First, we record each student's speed while reading a book out loud at his or her instructional level. This may be above, below, or at the fourth grade reading level. We share this information at Parent/Teacher Conferences.
Second, we assess each student's reading rate every quarter using a fourth-grade-level text. This assessment goes on the report card.
The best way to improve a child's reading rate, of course, is to practice reading out loud. Rate also can go up dramatically when a child reads the same text over again several times. We practice oral reading in class with frequent choral reading (everybody reading together) and with poems (such as the ones on the homework packets).
The reason we assess oral reading rate is to help us gauge how well students can read silently. The problems that pop up when students read out loud tend to be the same problems that students have when they read to themselves:
Many children read slowly because they need extra time to figure out challenging words. Students must have good decoding skills. The most important decoding strategy when tackling fourth grade texts is breaking a word into its different parts. For example, a student looking at the word "earthquake" should immediately notice two words, "earth" and "quake." This decoding strategy is far faster than sounding the word out letter by letter. In another example, students' eyes should automatically break apart the word "unwrapped" into its three parts: the base word "wrap," the prefix "un" and the suffix "ed." When students train their eyes and brains to look at words this way, they will improve their decoding speed. And of course, the more they do it, the easier it will be!

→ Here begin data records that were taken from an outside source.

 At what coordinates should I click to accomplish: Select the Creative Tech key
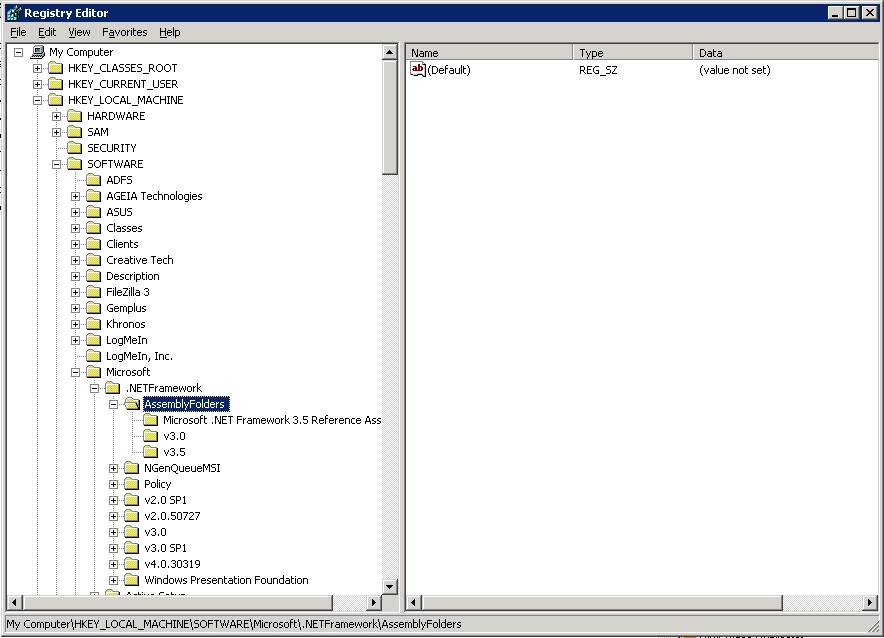coord(139,260)
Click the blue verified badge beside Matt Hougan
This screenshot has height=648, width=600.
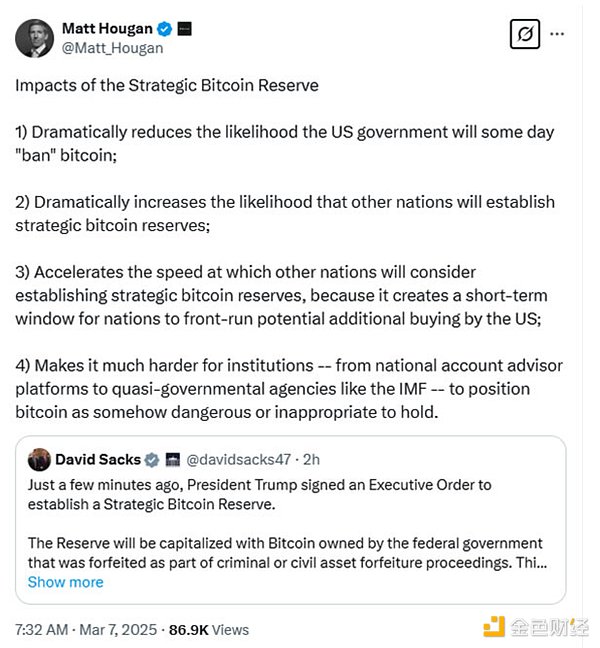click(165, 28)

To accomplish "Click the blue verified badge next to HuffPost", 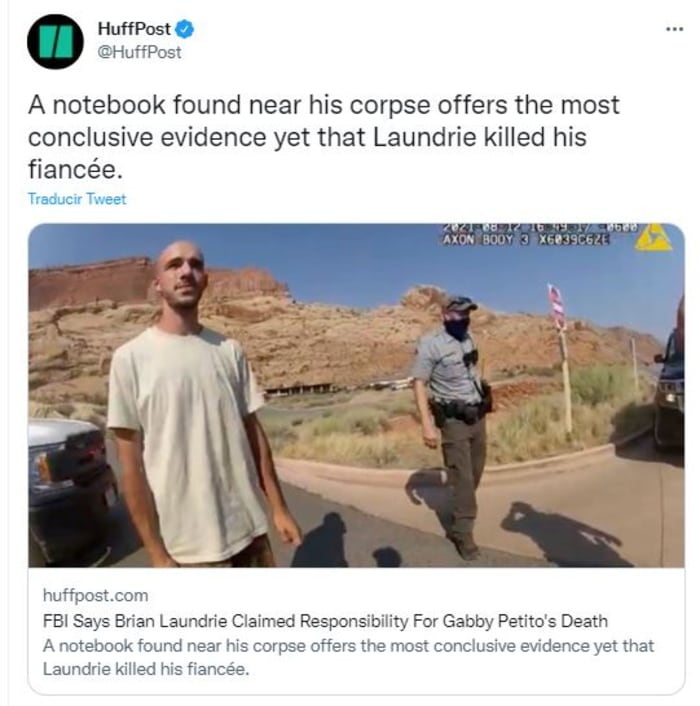I will click(185, 29).
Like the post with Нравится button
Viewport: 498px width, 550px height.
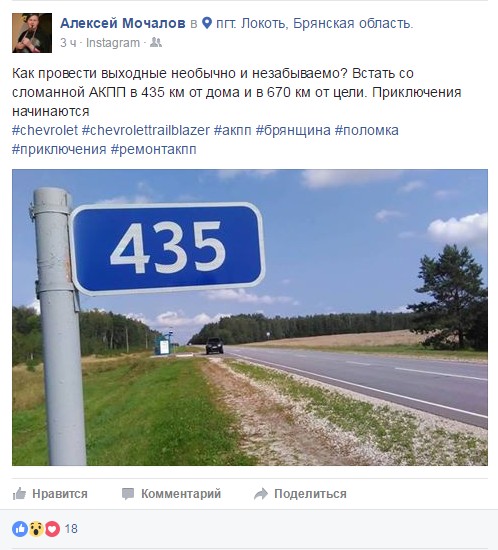pyautogui.click(x=50, y=494)
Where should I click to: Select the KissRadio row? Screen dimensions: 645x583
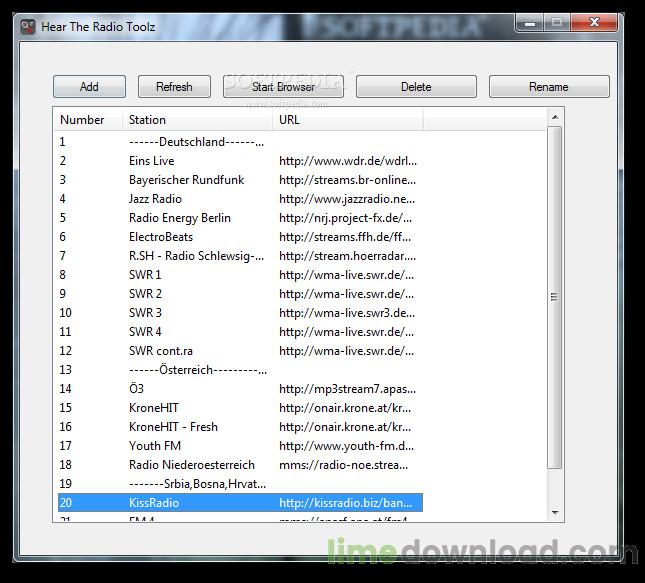[154, 503]
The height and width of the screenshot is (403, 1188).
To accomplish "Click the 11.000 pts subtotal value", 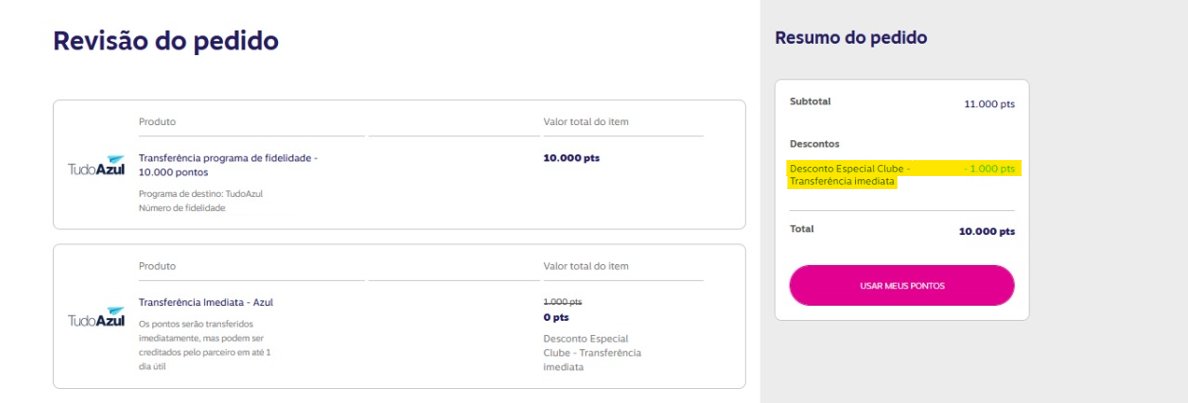I will click(989, 105).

Students may also have trouble breaking a sentence into its parts. Sentences have natural breaks; after all, they reflect the way we talk! Punctuation, especially commas, is one guide to help chunk a sentence into phrases. Students need to read sentences as collections of phrases, and they need to read phrases as a unit. For example, the following sentence has three phrases: "Samantha knew, deep in her heart, that it was time." Students should read the first two words together without taking a breath. They should breathe or pause at the comma, and then they should read the next phrase with a single push of air. Then another breath or short pause, and then they read the final phrase with one last push of air. Like breaking up words, breaking up sentences involves training students' eyes and brains to see sentences differently.
We practice word-chunking and sentence-phrasing in class every day, particularly in Sitton Spelling and Just Words classes. When you listen to your child reading out loud at home, and you hear your child stumble over a word or a sentence, encourage your child to see the parts of words and sentences that you see.